This notebook demonstrates how to use SageMaker Lineage APIs to query multi-hop relationships across the lineage graph. Multi-hop relationships are those that span beyond single entity relationships, e.g. Model -> Endpoint, Training Job -> Model. Multi-hop queries allow users to search for distant relationships across the Lineage Graph such as Endpoint -> Data Set.

To demonstrate these capabilities, in this notebook we create a training job, register a model to the Model Registry, and deploy the model to an Endpoint. 

In [5]:
import os
import boto3
import sagemaker
import pprint
from botocore.config import Config

config = Config(retries={"max_attempts": 50, "mode": "adaptive"})

sagemaker_session = sagemaker.Session()
sm_client = sagemaker_session.sagemaker_client

region = sagemaker_session.boto_region_name

default_bucket = sagemaker_session.default_bucket()
role = sagemaker.get_execution_role()

# Helper function to print query outputs
pp = pprint.PrettyPrinter()

In [6]:
from datetime import datetime

training_instance_type = "ml.m5.xlarge"
inference_instance_type = "ml.m5.xlarge"
s3_prefix = "multihop-example"

unique_id = str(datetime.now().timestamp()).split(".")[0]

### Create an Experiment and Trial for a training job

In [7]:
from smexperiments.experiment import Experiment
from smexperiments.trial import Trial
from smexperiments.trial_component import TrialComponent

experiment_name = f"MultihopQueryExperiment-{unique_id}"
exp = Experiment.create(experiment_name=experiment_name, sagemaker_boto_client=sm_client)

trial = Trial.create(
    experiment_name=exp.experiment_name,
    trial_name=f"MultihopQueryTrial-{unique_id}",
    sagemaker_boto_client=sm_client,
)

print(exp.experiment_name)
print(trial.trial_name)
★ ★ ★ ★
Task brief:
Continue the SageMaker lineage notebook, starting after the cell that prints the experiment and trial names.
★ ★ ★ ★
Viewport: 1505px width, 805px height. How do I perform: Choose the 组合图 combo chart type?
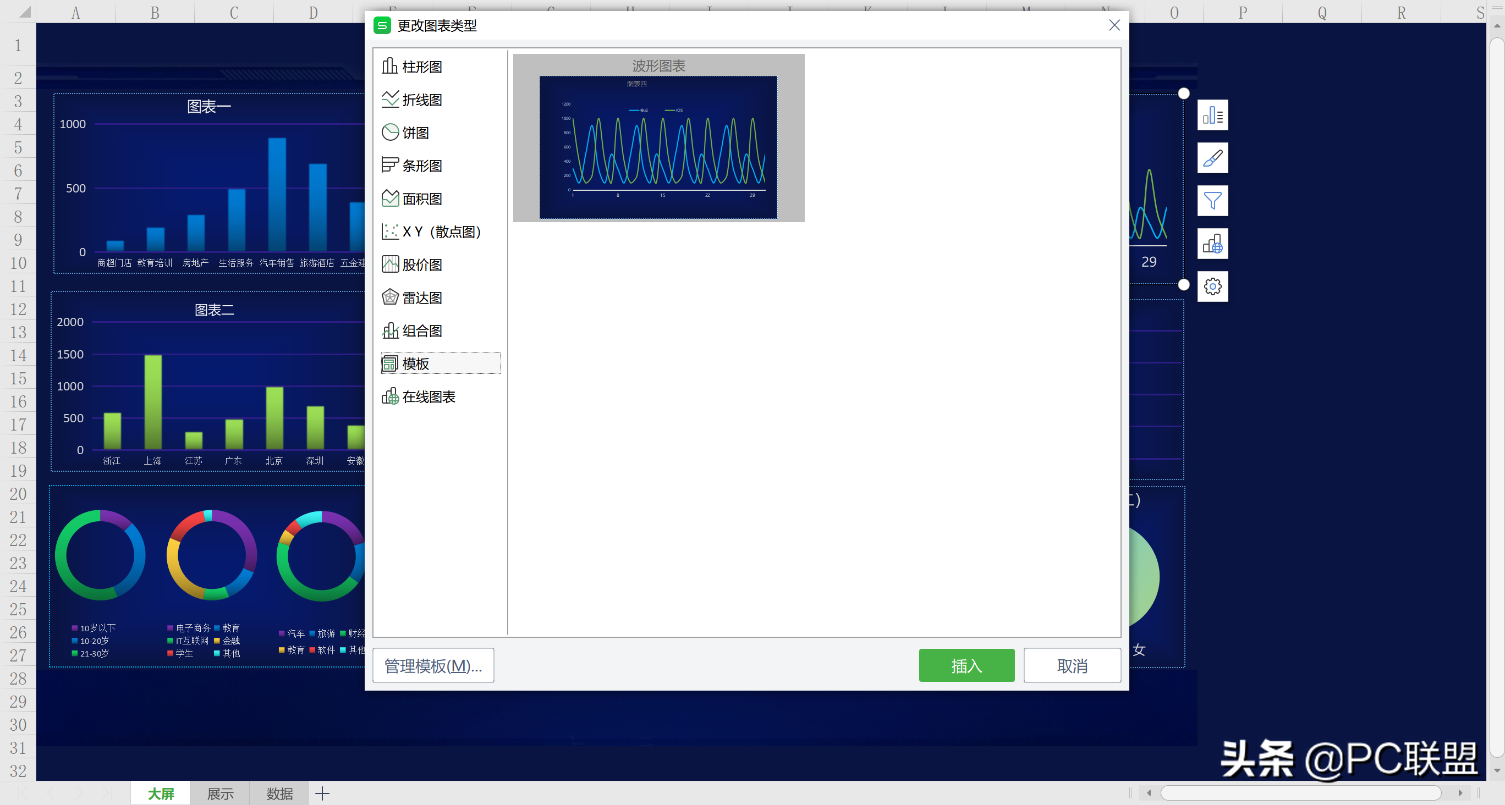tap(412, 331)
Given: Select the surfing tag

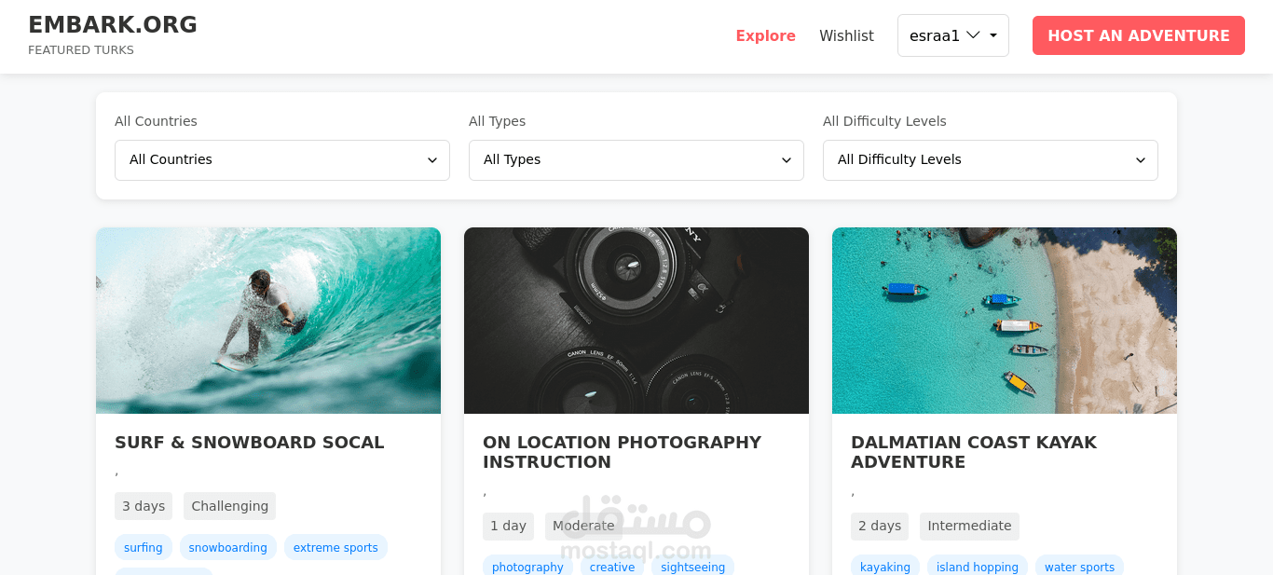Looking at the screenshot, I should pos(144,548).

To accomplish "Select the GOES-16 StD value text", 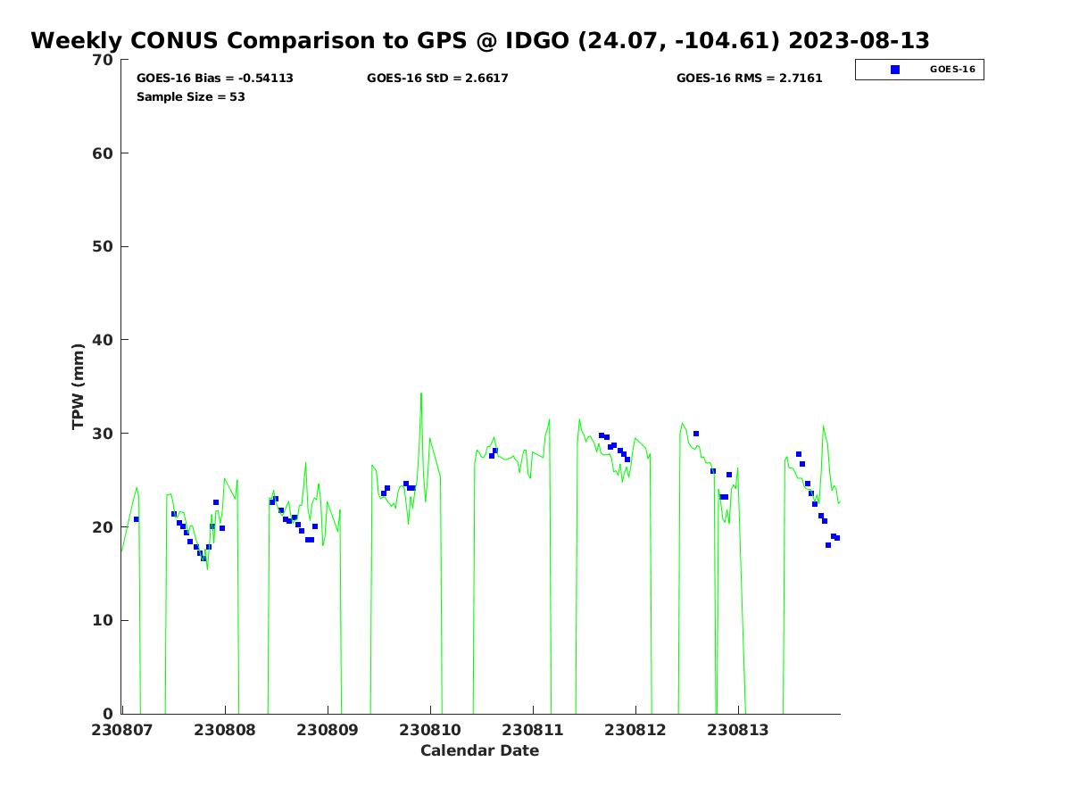I will [437, 79].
★ ★ ★ ★
Answer:
MultihopQueryExperiment-1649291284
MultihopQueryTrial-1649291284


### Training Data

Creating a `data/` directory to store the preprocessed [UCI Abalone](https://archive.ics.uci.edu/ml/datasets/abalone) dataset. The preprocessing is done using the preprocessing script defined in [this](https://github.com/aws/amazon-sagemaker-examples/blob/master/sagemaker-pipelines/tabular/abalone_build_train_deploy/sagemaker-pipelines-preprocess-train-evaluate-batch-transform.ipynb) notebook. Then training and validation data is uploaded to S3 so that it can be used in the training and inference job.

In [8]:
default_bucket

'sagemaker-us-west-2-521695447989'

In [9]:
if not os.path.exists("./data/"):
    os.makedirs("./data/")
    print("Directory Created ")
else:
    print("Directory already exists")

# Download the processed abalone dataset files
s3 = boto3.client("s3")
s3.download_file(
    f"sagemaker-sample-files",
    "datasets/tabular/uci_abalone/preprocessed/test.csv",
    "./data/test.csv",
)
s3.download_file(
    f"sagemaker-sample-files",
    "datasets/tabular/uci_abalone/preprocessed/train.csv",
    "./data/train.csv",
)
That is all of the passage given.